Humeniuk, MS; Gupta, RT; McNamara, MA; Ramalingam, S; Harrison, MR; George, DJ; Wu, Y; Healy, P; Armstrong, AJ
Published in: Journal of Clinical Oncology
e16532 Background: DNA repair defects are common in men with mCRPC, and platinum chemotherapy may have a role in selected patients. We aimed to determine whether neuroendocrine variant prostate cancer (NEPC) is associated with a greater response to platinum chemotherapy, as compared to CRPC with adenocarcinoma histology (AdenoCRPC).
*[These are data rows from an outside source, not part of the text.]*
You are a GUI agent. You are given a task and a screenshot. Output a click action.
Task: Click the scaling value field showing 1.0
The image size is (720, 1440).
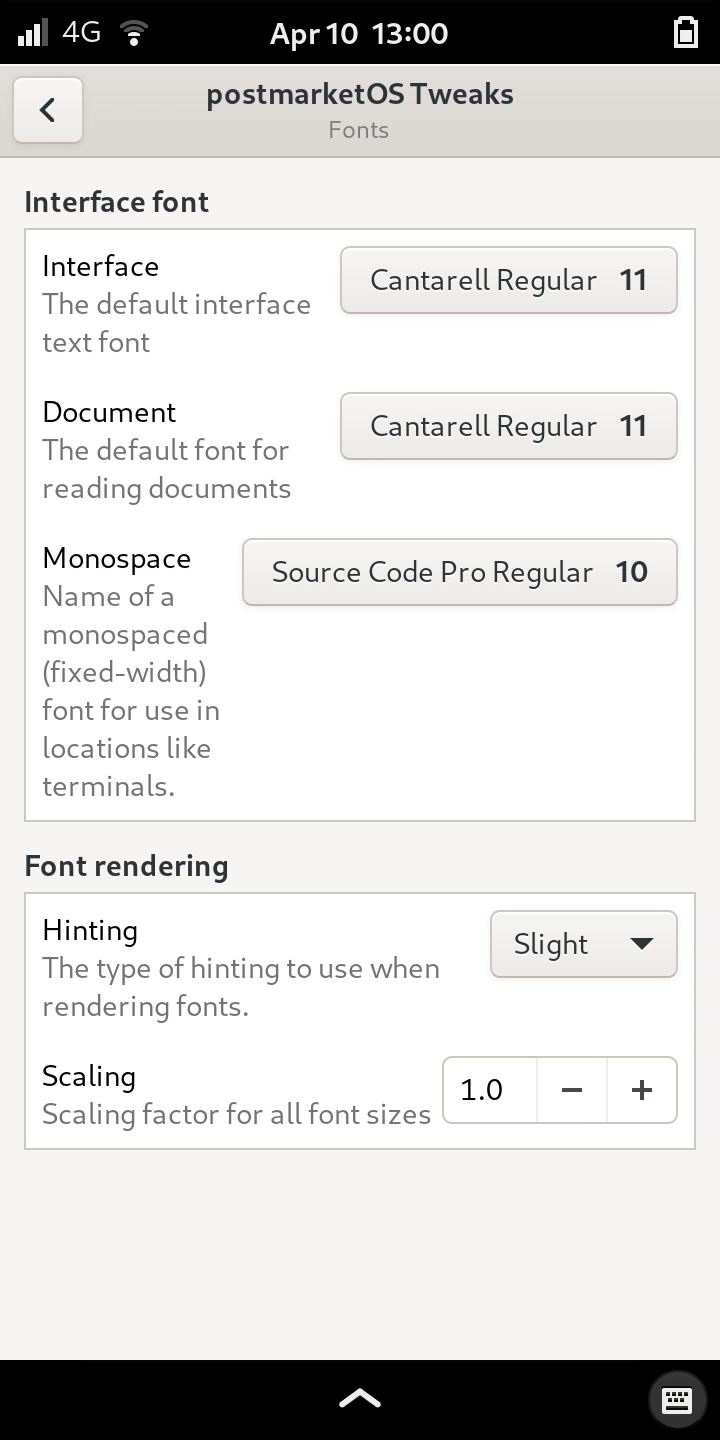pos(490,1090)
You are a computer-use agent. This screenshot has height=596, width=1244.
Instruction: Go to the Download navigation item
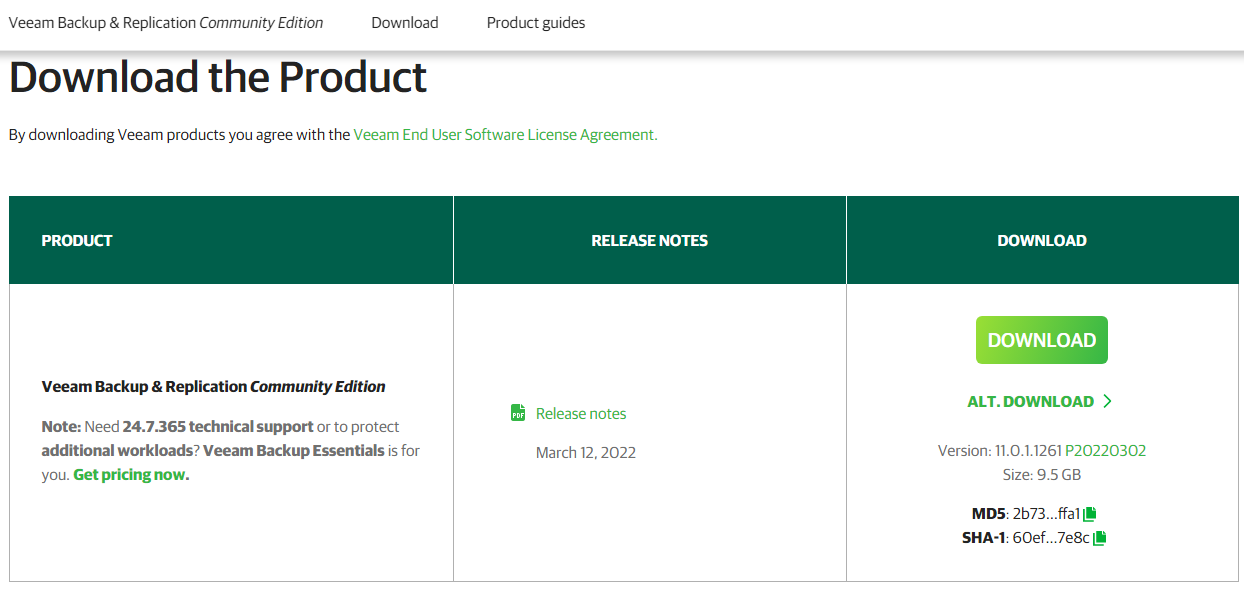point(404,22)
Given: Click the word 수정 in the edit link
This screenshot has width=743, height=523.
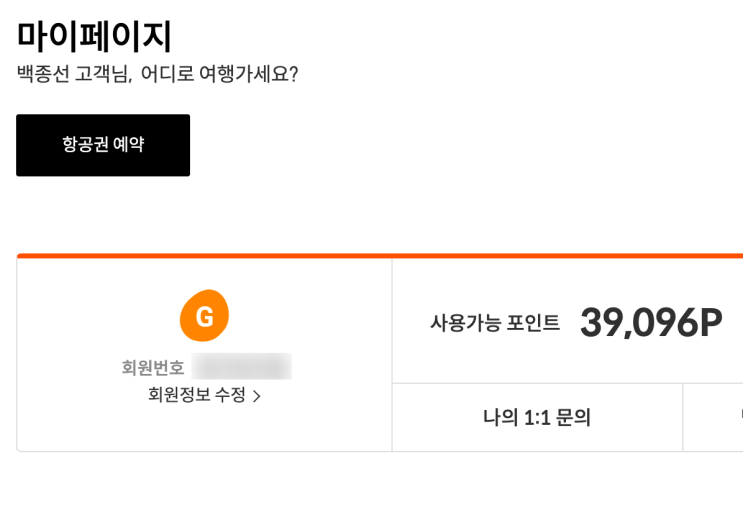Looking at the screenshot, I should (x=230, y=394).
Methods: We conducted a retrospective cohort analysis of all patients with prostate cancer treated with platinum chemotherapy at the Duke Cancer Center between 2005-15. The primary endpoint was objective response rate (RESIST v1.1; ORR); secondary endpoints were PSA decline, progression-free (PFS) and overall survival (OS). Outcomes were compared by histologic phenotype (NEPC vs. AdenoCRPC). Results: Between 2005-2015, 73 men, including 56 with AdenoCRPC and 17 with NEPC, were treated with platinum-based chemotherapy for mCRPC. Carboplatin-docetaxel and carboplatin/cisplatin etoposide were the most common regimens. Fifteen men (21%) were M1 at diagnosis. Among NEPC patients, 3 had primary NEPC/small cell carcinoma at diagnosis, while 14 had NEPC transformation after hormonal therapy. Overall, 24% of NEPC men received prior docetaxel vs. 75% of AdenoCRPC men. Partial responses were observed in 59% in men with NEPC vs. 25% for AdenoCRPC. Primary progressive disease occurred in 24% (NEPC) vs. 48% (AdenoCRPC). PSA declines with platinum chemotherapy were more common in NEPC (median 72% decline) vs. AdenoCRPC (median 24% decline). There was no significant difference in median PFS or OS between phenotypes (NEPC PFS 5.1 mo, OS 8.5 mo; AdenoCRPC PFS 4.3 mo, OS 10.0 mo; p = NS). For second platinum chemotherapy, ORR and PFS in NEPC vs AdenoCRPC were 67% and 5.2 months vs. 14% and 4.6 months. Conclusions: Our data suggest that men with NEPC histology have a greater probability of objective response and PSA decline with platinum chemotherapy vs. men with AdenoCRPC. However, PFS and OS are similar across histologic phenotypes, indicating similar times to resistance to platinum chemotherapy. Biomarkers of platinum sensitivity are needed, and evaluation of DNA repair defects in this setting may provide a greater opportunity for precision medicine approaches to DNA damaging agents.